RTI Amendment 2019: An act of dictating democracy or necessary rectification?
The Lok Sabha has passed the RTI (Right to Information ) Bill 2019 which will be preceded by RTI Act, 2005 if cleared. The bill is due to be reviewed and cleared by Rajya Sabha on 24th July. The RTI Act, 2005 has been considered as one of the landmark decisions in the Indian democracy and was hailed for handing over of righteous powers to the citizens of India.
What is Right to Information Act, 2005?
The RTI Act was passed on 15th June 2005 and came into force on 12th October 2005. Under the provisions of the Act, any citizen of India may request information from a “public authority” (a body of Government or “instrumentality of State”) which is required to reply expeditiously or within thirty days. The Act also requires every public authority to computerise their records for wide dissemination and to proactively certain categories of information so that the citizens need minimum recourse to request for information formally.
In a layman’s language, RTI gives the power to every Indian citizen to seek information from the Public authorities. We have the right to enquire about anything in context with the government bodies barring the following:-
- Information that affects the security and economic interests of the government with another country
- Information that is banned from being published by any court or tribunal
- Information that would result in a breach of privilege of the Legislature
- Information that would harm commercial interests
- Information that arises because of a relationship based on trust
- Information from a foreign government which was given as a secret
- Information that exposes whistleblowers or endangers lives
- Information that would cause difficulty in police investigation or arrests in criminal cases
- Records of the Cabinet Ministers (reasons and materials can be made public after the decision is made)
- Personal information (however, such information has to be revealed to the Parliament or State Legislature if asked for)
RTI Act was aimed to increase transparency, keep corruption in check and make the public organisations liable of negligence and concealment of the necessary information. This proved to be a major blow to many who now fell under the radar of the public eye. Proof of the same is numerous incidents of attacks, murders, and threats on those who were seeking information through RTI.
Barriers of absolute transparency in RTI,2005
Proving to be a subversion of this act was an invocation of Intellectual Property Rights by the government authorities on certain occasions like :
- RBI denied releasing information on Demonetization citing Intellectual Property Laws.
- Denial by UP Irrigation Department to release details to environmental scientists about environmental impact, wastage of tax money, etc in the ‘Gomti Riverfront Development Project’
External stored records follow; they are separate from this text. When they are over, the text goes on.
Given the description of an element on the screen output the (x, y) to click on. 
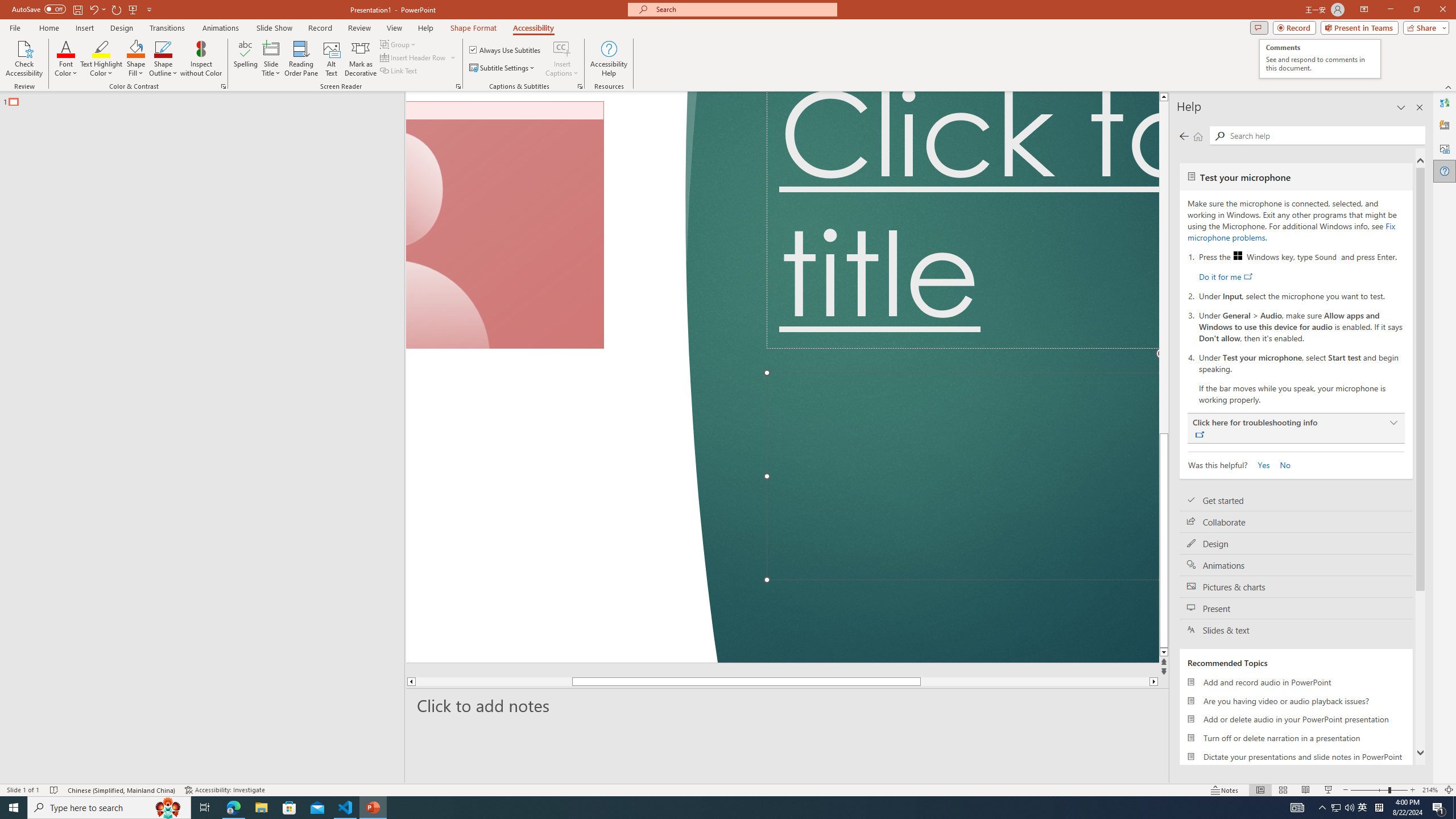
Normal (1260, 790)
Decorative Locked (561, 376)
Review (359, 28)
Slide Title (271, 58)
Pictures & charts (1295, 586)
Class: MsoCommandBar (728, 789)
Inspect without Color (201, 58)
Close pane (1419, 107)
Present (1295, 608)
Zoom In (1412, 790)
Redo (117, 9)
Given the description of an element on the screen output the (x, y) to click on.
What changes if RTI Act 2019 is implemented?
According to sources, the amendments will change the following :
- The government will have the power to change the term of Information Commissioners, determine and deduct their salaries.
- The status of Information Commissioners would change who were on a par with Election Commissioners as per the original act.
This means that the prime authorities of this act are now susceptible to insecurities of losing the job or being influenced by how the government functions which may affect the transparency of RTI.
Views of the opposition and activists :-
From UPA, Kejriwal to other activists including Anna Hazarey are critising the amendment and are considering it as a threat to democracy.
Current Government’s opinion on the matter :-
As per the sources, Jitendra Singh, Minister of State in the Prime Minister’s Office (PMO), who introduced the bill in the Lok Sabha, said the Union government was only rectifying the anomaly in the law that had been passed by the UPA government in 2005.